Dir liebe Grüße augustine

 

      yupag²



Die Versuchung

   04.12.2008, 22:28



Also abgekupfert habe ich die Geschichte nicht. Ich kenne das erwähnten Buch nicht und hatte auch sonst keine Vorlage. Und dass ich hier wieder erscheine, spricht doch für euer Forum. Besser Widerspruch als Ignoranz. Übt euch doch mal ein bißchen in Toleranz und akzeptiert auch Sachen, die euch nicht gefallen. Ihr müßt sie ja nicht lesen, wenn ihr damit nichts anfangen könnt.
Gruß yupag

 

      augustine



Die Versuchung

   04.12.2008, 22:55 / 1 x geändert



Deine Logik, o yupag, ist hinreißend. In Toleranz soll so eine wie ich sich üben und auch Sachen akzeptieren, die mir nicht gefallen. Die brauche ich ja auch nicht zu lesen. Und wie, bitte, soll ich wissen, dass mir was nicht gefällt, wenn ich's nicht gelesen habe????
augustine

 

      Gretchen



narrare necesse est

   05.12.2008, 02:58 / 1 x geändert



Also, was ich oben in meinem Posting geschrieben hab, das waren meine spontanen Regungen und Gedanken zu der Geschichte, und die wollte ich artikulieren. Sollte keine Bösartigkeit drin stecken oder Abwertung, nur ein Formulieren und Mitteilen dessen, was der Text bei mir auslöst. Meine Lesart eben.

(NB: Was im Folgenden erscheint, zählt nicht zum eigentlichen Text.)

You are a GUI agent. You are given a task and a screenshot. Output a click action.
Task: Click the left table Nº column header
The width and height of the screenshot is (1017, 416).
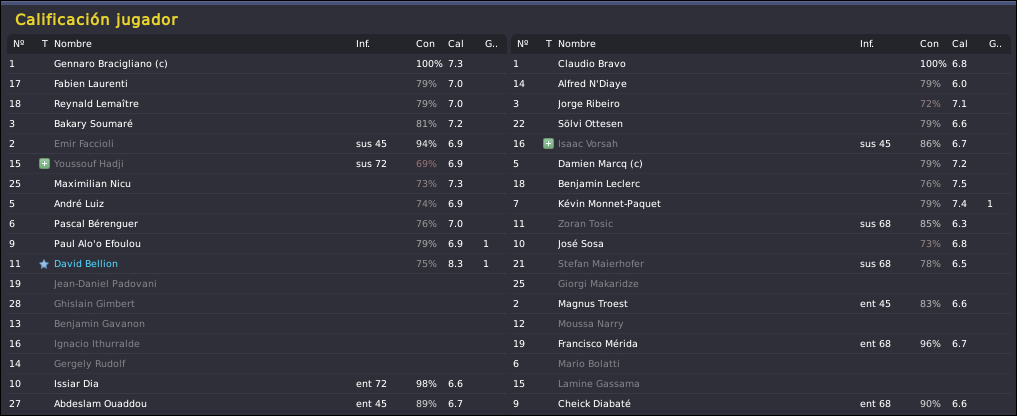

yupag, deine Antwort auf meinen Kommentar hat mich zum weiteren Nachdenken darüber angeregt, was "Geschichten erzählen" eigentlich für mich heißt, und mir scheint, es ist für dich etwas ganz anderes als für mich (das ist nur eine Feststellung, keine Wertung) - aber kann auch sein, dass ich da falsch lieg. Jedenfalls - weil ich das spannend finde, solche unterschiedlichen Zugangsweisen, schreib ich hier nochmal, ich hoffe, es ist nicht zu off-topic, soll auch keine Aggression sein, ich möchte sagen dürfen, was mir an Überlegungen und Fragen durch den Kopf geht, mehr nicht.

Du schreibst, es gehe dir um Anregung der männlichen Phantasie durch eine Geschichte, die einigermaßen plausibel und logisch erzählt ist.
Das ist ein legitimer, klar formulierter Anspruch, meines Erachtens vielleicht aber auch eine Vorgabe, welche das Erzählen festnageln könnte auf eine Zweckorientierung hin oder auf die Befriedigung eines ganz bestimmten Bedürfnisses, also insofern das Erzählen instrumentalisiert, ökonomisiert (zum marktgerechten Konsumgut macht) und ihm zugleich die Verbindung "zum richtigen Leben" abspricht (=> Luxusgut => "Künstlichkeit"). Diese Art des Erzählens wird unablässig praktiziert, wir leben schließlich in einer Unterhaltungsgesellschaft. Große Mengen dünner, geschmackloser Oblaten werden produziert und dem Publikum angeboten zur Kommunion und Konsumption, jedoch sie machen - so viele davon man auch verschlingen mag - nicht satt (süchtig vielleicht schon), diese Abziehbildchen-Geschichten. Es sind Surrogate, die ihren Zweck (=> Zerstreuung, "Anregung") erfüllen, die an der Oberfläche glänzen mögen, denen es aber an vitaler, tief ins Leben(dige) hinunterwurzelnder Wahrhaftigkeit gebricht.

Und noch dazu:

"Wenn jemandem die Geschichte gefällt, ist es gut, wenn nicht, sollte er sie vergessen. Ob das, was da beschrieben ist, im richtigen Leben gut oder schlecht, akzeptabel, verständlich oder abscheulich ist, ist mir nicht so wichtig."

Bei mir ist das so: Mir gelingt es nicht immer, eine Geschichte einfach zu "vergessen", wenn sie mir nicht gefällt. Sie ist in der Welt, ich hab sie gelesen, damit ist sie in mir, und womöglich liegt sie mir schwer im Magen wie ein Stein, womöglich kann ich sie nicht verdauen, werde sie nicht mehr los. Du könntest mir natürlich entgegenhalten, ich nähme das alles doch viel zu ernst. Aber so ist es nun: Ich nehme das Erzählen (und also das Schreiben) so ernst. Hier (link) hab ich versucht, mal ansatzweise zu fassen, was "Erzählen" für mich ist. Aber ich bin auf Nachtwache, kann sein, bei Tageslicht wirkt das alles nur albern.

Gretchengrüße

 

      Marcel Frank



Er: Regent

   05.12.2008, 13:28



Vielleicht alles eine Frage der Perspektive: Das 'Kindfrau ficken' (das habe ich nicht als 1. gesagt) ist ja eine höchst freudi(g|anisch)e Angelegenheit ! Und hier fehlt - in der Schriftform - entweder ein Selbstergründungs- oder ästhetischer Trieb (bürgerliche Version). Alternativ bzw. ggf. lesenswert wäre da nur der De-Sade'sche Exzess & demzufolge das 'Artikulat einer pornografischen Schreibe' (was durchaus 'gut kommen' kann, wie man beim Marquis ja sieht / liest !).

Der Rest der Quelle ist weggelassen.